In the category of sets there are many equivalent ways to characterize injective functions. A function $$f:X\rightarrow Y$$ is injective, iff for all functions $$g_1,g_2:W\rightarrow X$$ it holds that $$f \circ g_1 = f \circ g_2$$ implies $$g_1 = g_2$$, or iff there is a retract $$h:Y\rightarrow X$$ such that $$h\circ f=id_X$$ or finally if it has a certain universal property, which I dont know how to write here.

Note that all these equivalent formulations of injectivity are purely in terms of functions/arrows and no elements were required to state them. Hence we can state them in any arbitrary category.

The problem now is that, while in the category of sets all these notions are equivalent, in an arbitrary category they give rise to arrows with very different properties. For this reason thay come with distinct names, namely monomorphism, split monomorphism and regular monomorphism. The only implications that must hold in any category are that each split monomorphism is a regular monomorphism and that each regular monomorphism is a monomorphism.

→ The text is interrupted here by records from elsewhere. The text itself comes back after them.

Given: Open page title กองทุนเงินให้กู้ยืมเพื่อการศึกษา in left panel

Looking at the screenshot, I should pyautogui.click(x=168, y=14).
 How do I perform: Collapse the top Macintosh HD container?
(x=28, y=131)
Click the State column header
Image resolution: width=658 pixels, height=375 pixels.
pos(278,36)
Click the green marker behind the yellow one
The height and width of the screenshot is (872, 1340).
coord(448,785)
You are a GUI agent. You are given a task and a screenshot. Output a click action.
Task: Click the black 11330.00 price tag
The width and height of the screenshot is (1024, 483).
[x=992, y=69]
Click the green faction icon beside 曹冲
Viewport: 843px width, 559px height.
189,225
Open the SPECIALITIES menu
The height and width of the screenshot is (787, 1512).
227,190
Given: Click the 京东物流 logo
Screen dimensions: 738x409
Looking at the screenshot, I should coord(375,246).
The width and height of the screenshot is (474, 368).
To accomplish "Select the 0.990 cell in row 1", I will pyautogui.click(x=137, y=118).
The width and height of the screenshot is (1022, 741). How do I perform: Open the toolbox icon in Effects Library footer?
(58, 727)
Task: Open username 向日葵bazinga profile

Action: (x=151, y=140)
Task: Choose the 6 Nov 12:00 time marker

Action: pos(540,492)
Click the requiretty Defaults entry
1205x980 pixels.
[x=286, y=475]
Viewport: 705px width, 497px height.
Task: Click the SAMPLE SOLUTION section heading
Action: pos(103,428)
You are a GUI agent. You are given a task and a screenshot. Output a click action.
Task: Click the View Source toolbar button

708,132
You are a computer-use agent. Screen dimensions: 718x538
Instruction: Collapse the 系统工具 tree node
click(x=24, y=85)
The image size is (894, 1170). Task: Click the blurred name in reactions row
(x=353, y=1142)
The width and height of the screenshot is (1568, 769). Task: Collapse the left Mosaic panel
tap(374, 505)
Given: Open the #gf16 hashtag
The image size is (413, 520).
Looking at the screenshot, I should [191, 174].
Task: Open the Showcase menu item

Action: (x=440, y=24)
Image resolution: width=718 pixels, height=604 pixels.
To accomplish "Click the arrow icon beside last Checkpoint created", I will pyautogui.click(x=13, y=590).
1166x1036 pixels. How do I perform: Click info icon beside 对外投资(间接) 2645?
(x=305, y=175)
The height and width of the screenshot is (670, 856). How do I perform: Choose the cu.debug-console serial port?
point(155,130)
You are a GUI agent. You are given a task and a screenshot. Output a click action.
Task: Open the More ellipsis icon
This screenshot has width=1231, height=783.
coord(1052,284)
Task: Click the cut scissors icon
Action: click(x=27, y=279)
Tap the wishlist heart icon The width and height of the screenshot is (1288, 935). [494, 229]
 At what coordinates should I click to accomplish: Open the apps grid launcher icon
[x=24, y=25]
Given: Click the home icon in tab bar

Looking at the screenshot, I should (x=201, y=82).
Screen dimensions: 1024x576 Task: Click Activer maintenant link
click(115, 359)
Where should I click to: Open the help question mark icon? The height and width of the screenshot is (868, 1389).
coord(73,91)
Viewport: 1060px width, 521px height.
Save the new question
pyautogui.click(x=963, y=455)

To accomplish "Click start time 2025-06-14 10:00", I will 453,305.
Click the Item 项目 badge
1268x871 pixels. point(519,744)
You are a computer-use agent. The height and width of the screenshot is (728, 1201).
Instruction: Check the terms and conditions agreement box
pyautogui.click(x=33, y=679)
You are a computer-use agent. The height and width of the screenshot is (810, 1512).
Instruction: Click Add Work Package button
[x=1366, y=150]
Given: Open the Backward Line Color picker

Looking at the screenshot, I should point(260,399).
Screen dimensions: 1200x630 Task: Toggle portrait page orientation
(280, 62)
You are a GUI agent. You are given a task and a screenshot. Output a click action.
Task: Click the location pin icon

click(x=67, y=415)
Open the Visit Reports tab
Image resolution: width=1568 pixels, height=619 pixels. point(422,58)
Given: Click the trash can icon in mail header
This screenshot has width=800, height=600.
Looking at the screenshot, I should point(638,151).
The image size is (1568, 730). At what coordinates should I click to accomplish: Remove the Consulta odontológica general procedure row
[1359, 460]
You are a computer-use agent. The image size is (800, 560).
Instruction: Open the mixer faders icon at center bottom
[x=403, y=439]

You can do the same game with surjective functions, which will give you again notions of epimorhism, split epimorphism and regular epimorphism.

Hence your friends are right, when saying that monos/epis generalize injective/surjective functions, but be aware that there are multiple such generalizations.

PS a fun little exercise is to show that, while a morphism being mono + epi does not imply that it is an isomorphism (see $$\mathbb Z \rightarrow \mathbb Q$$), it is true that if it is mono and split epi (or split epi and mono)...

• Awesome, thanks! That is in fact the exercise I’m doing for an assignment right now!
– Owen
Jan 29 '20 at 12:52